In the entries below, take everything from the line containing "Image resolution: width=1422" down to the line containing "pyautogui.click(x=11, y=9)". Write those lines out again with "drag-handle icon" swapped for "reorder handle" and nothing else changed, leaving out the pictures.

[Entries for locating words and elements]

begin

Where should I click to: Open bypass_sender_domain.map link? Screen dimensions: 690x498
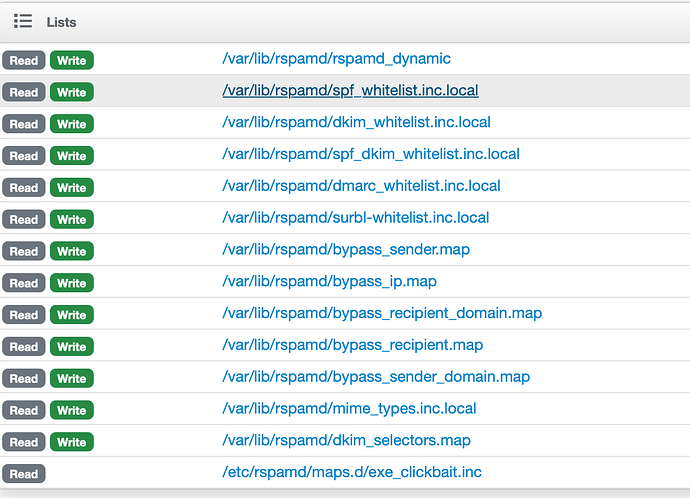(376, 377)
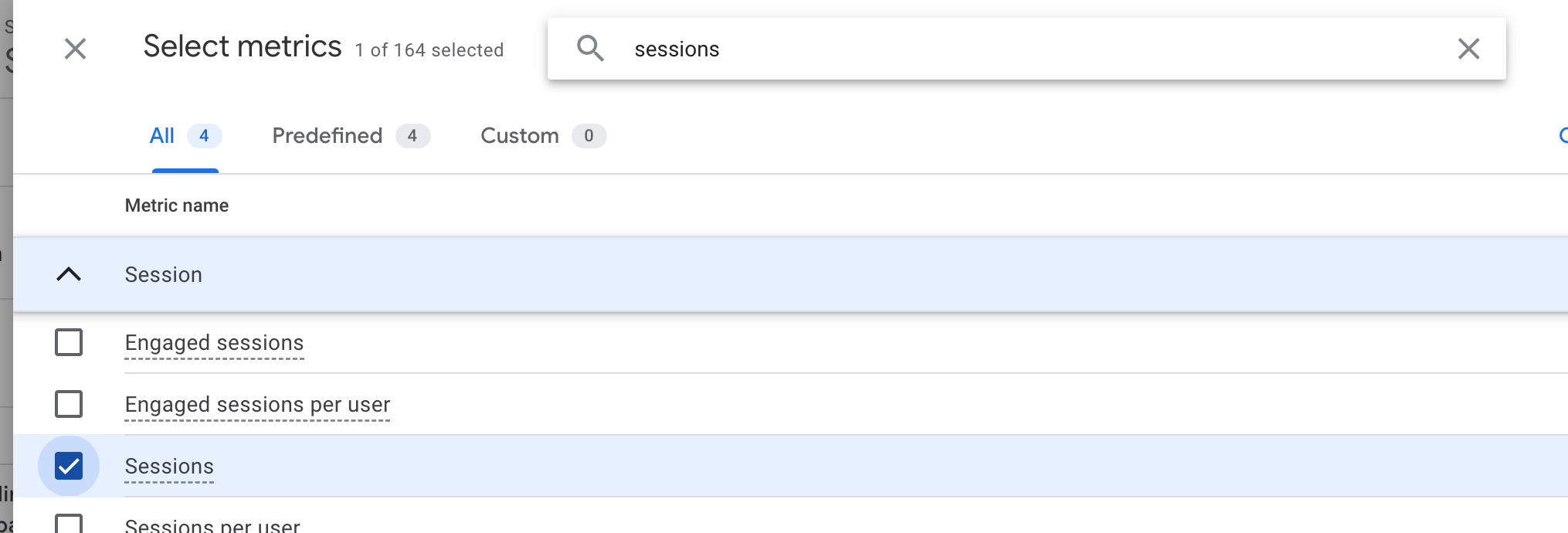This screenshot has height=533, width=1568.
Task: Click the Metric name column header
Action: tap(177, 205)
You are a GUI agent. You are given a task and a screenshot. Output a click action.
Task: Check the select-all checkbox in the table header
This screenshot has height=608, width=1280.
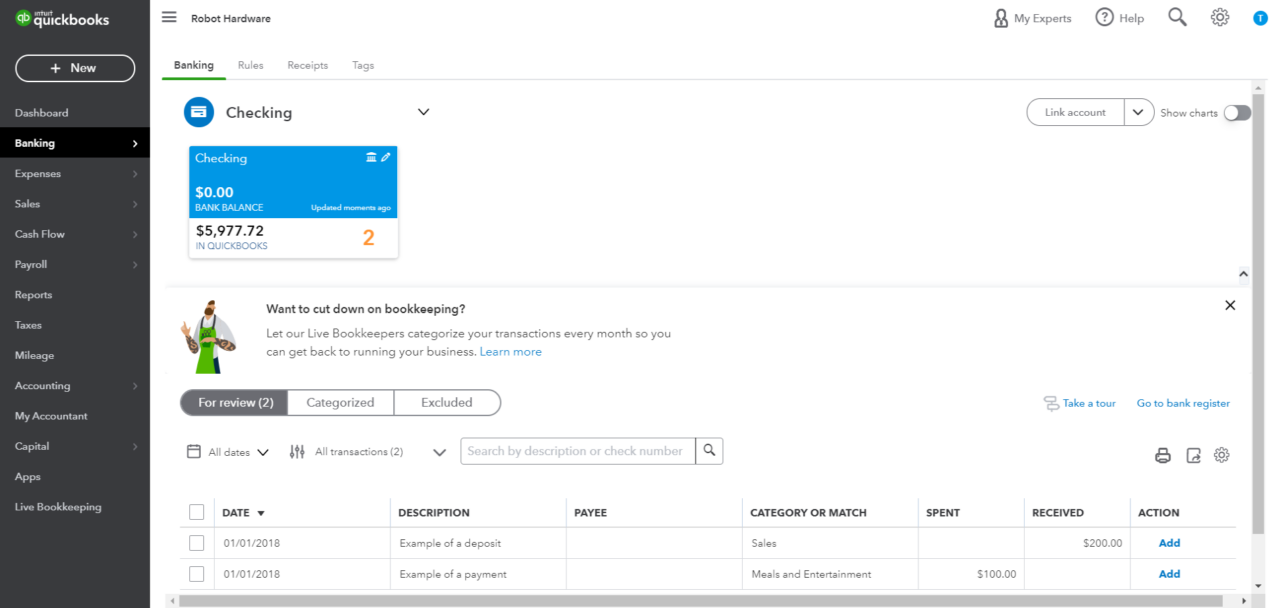tap(197, 511)
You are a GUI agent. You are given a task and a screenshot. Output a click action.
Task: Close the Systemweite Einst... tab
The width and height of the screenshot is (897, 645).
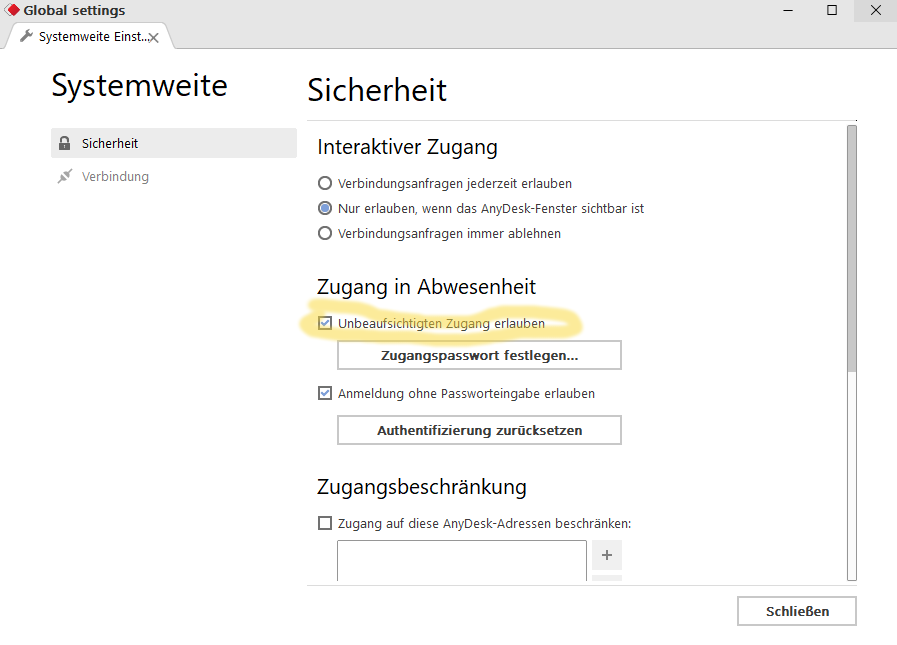click(x=153, y=38)
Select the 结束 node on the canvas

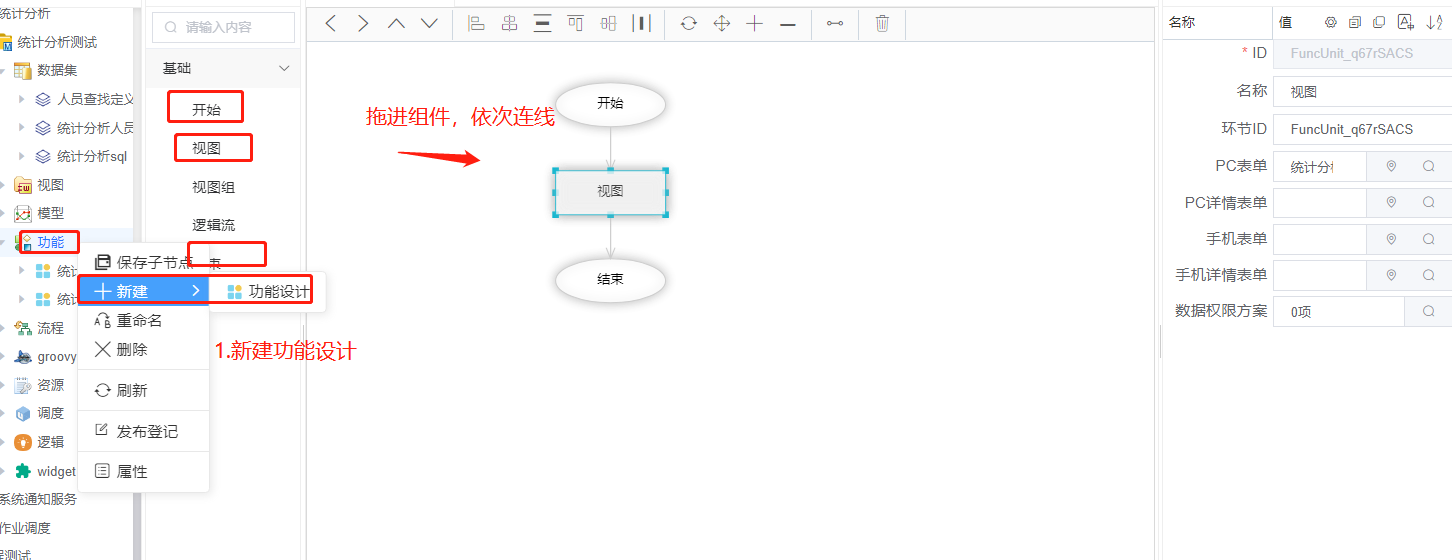point(610,279)
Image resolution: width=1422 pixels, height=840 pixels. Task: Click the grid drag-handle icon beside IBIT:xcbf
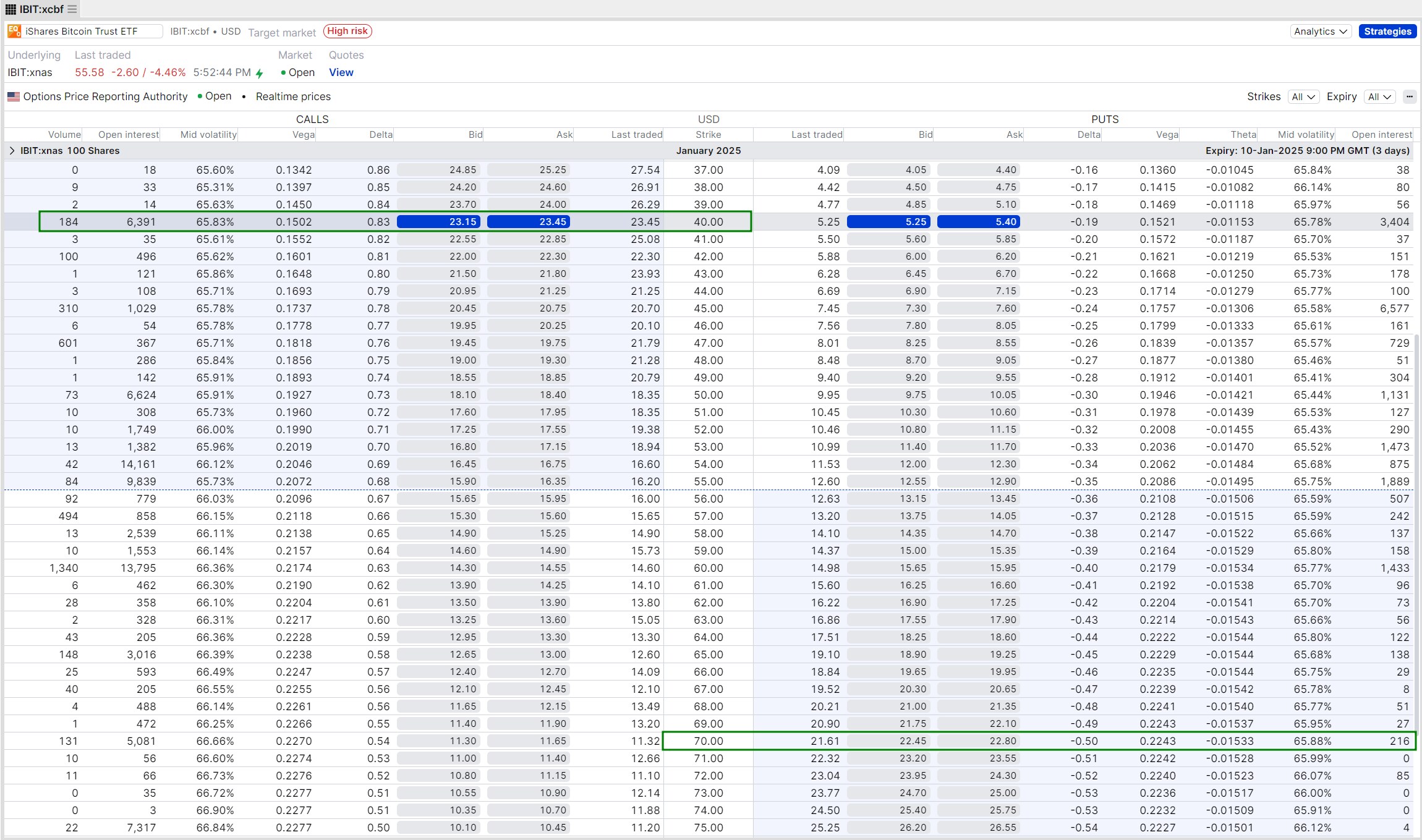pyautogui.click(x=11, y=9)
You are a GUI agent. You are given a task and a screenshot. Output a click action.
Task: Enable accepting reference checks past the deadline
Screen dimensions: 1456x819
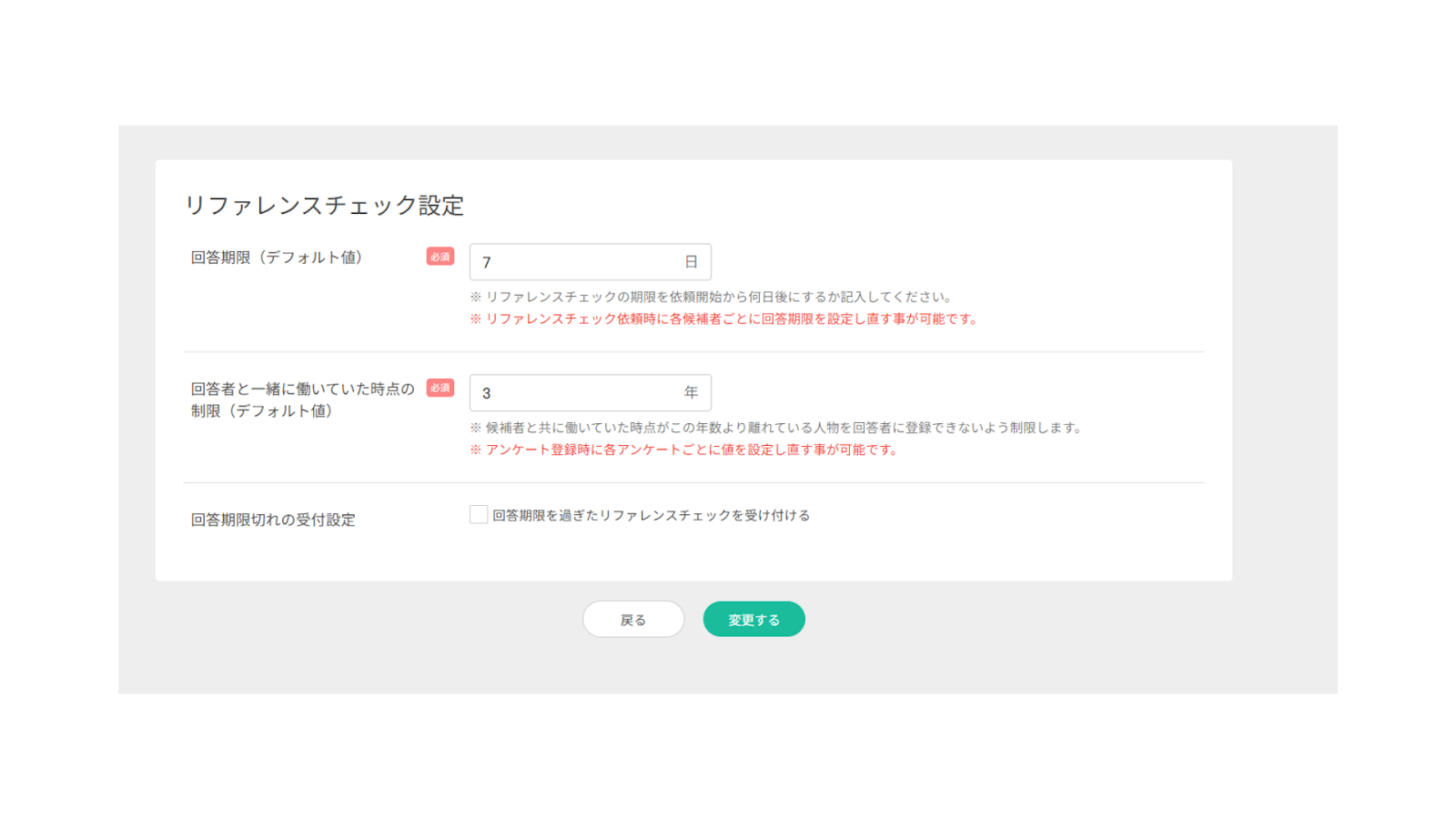click(479, 515)
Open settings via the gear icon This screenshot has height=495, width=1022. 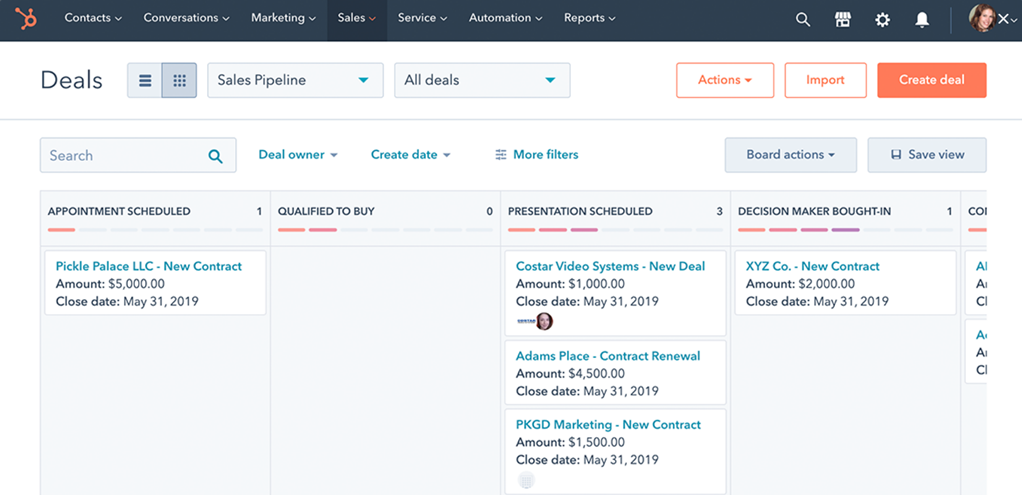point(882,19)
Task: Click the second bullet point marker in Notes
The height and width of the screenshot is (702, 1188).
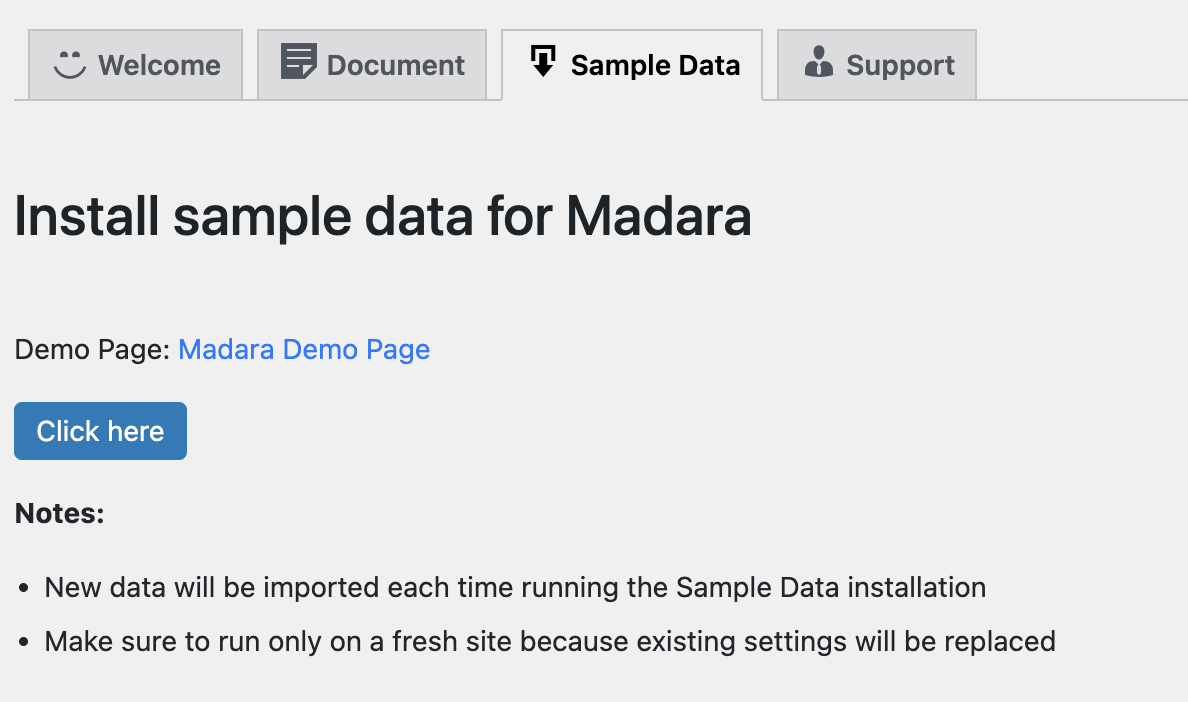Action: [24, 642]
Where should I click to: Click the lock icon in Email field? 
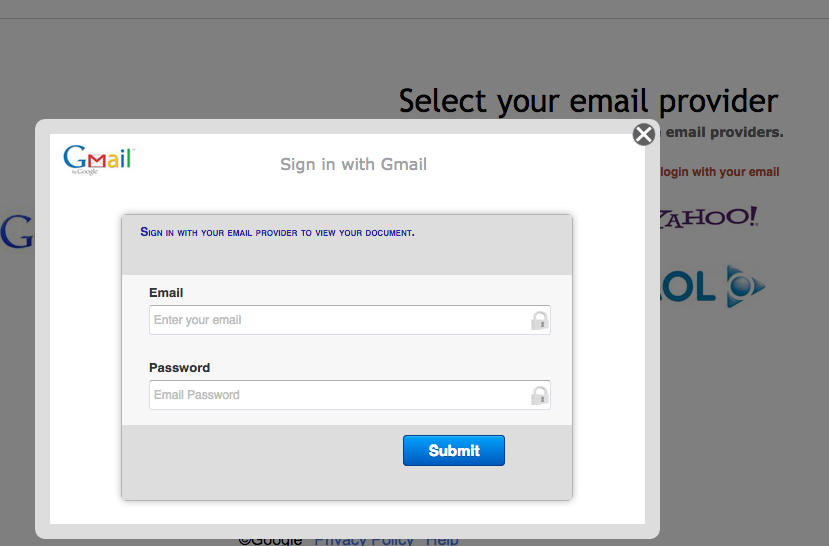point(539,320)
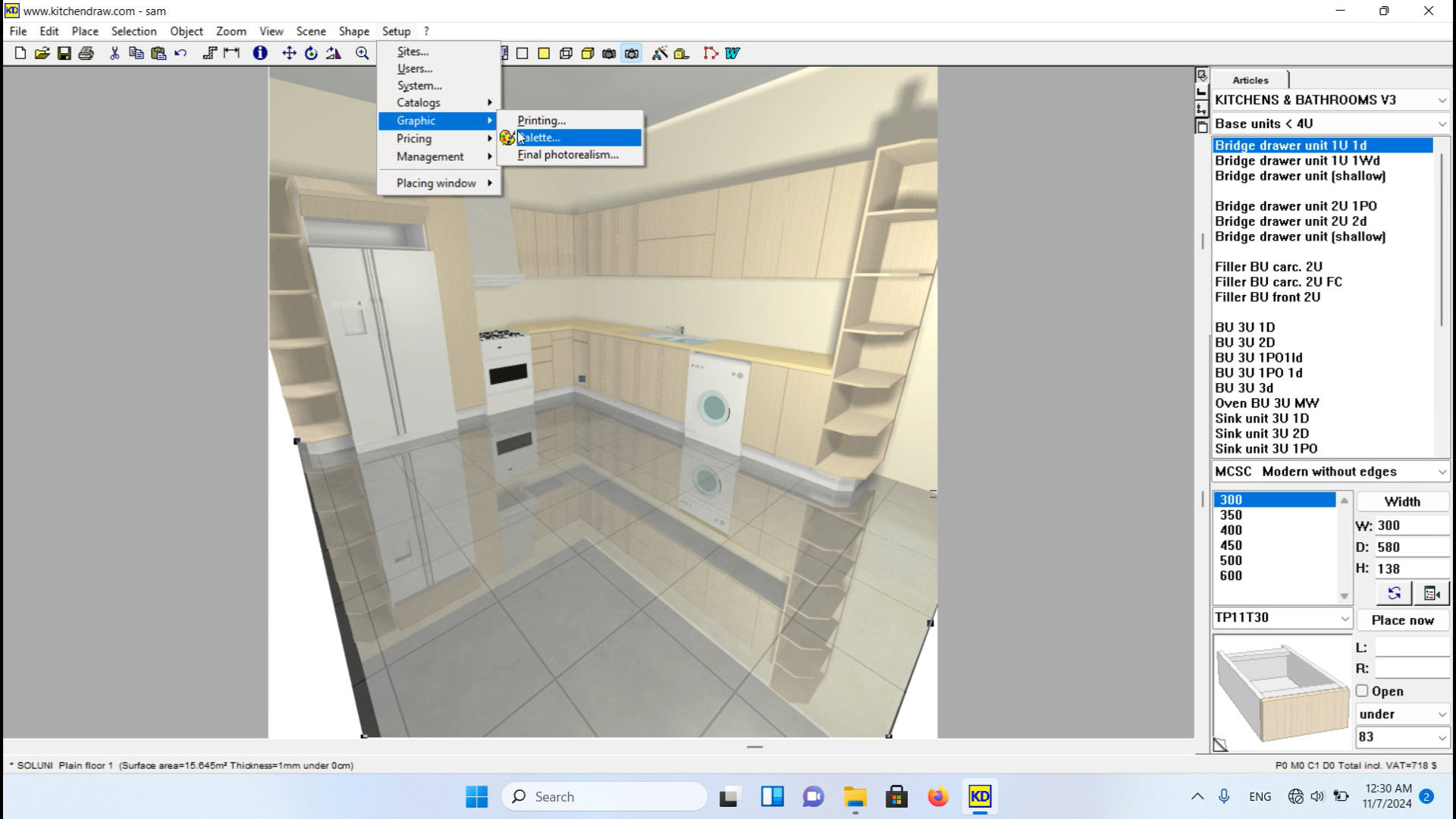
Task: Expand the KITCHENS & BATHROOMS V3 catalog dropdown
Action: click(x=1441, y=100)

end

### THE RESPONSE
Image resolution: width=1422 pixels, height=840 pixels. Task: Click the grid reorder handle beside IBIT:xcbf
pyautogui.click(x=11, y=9)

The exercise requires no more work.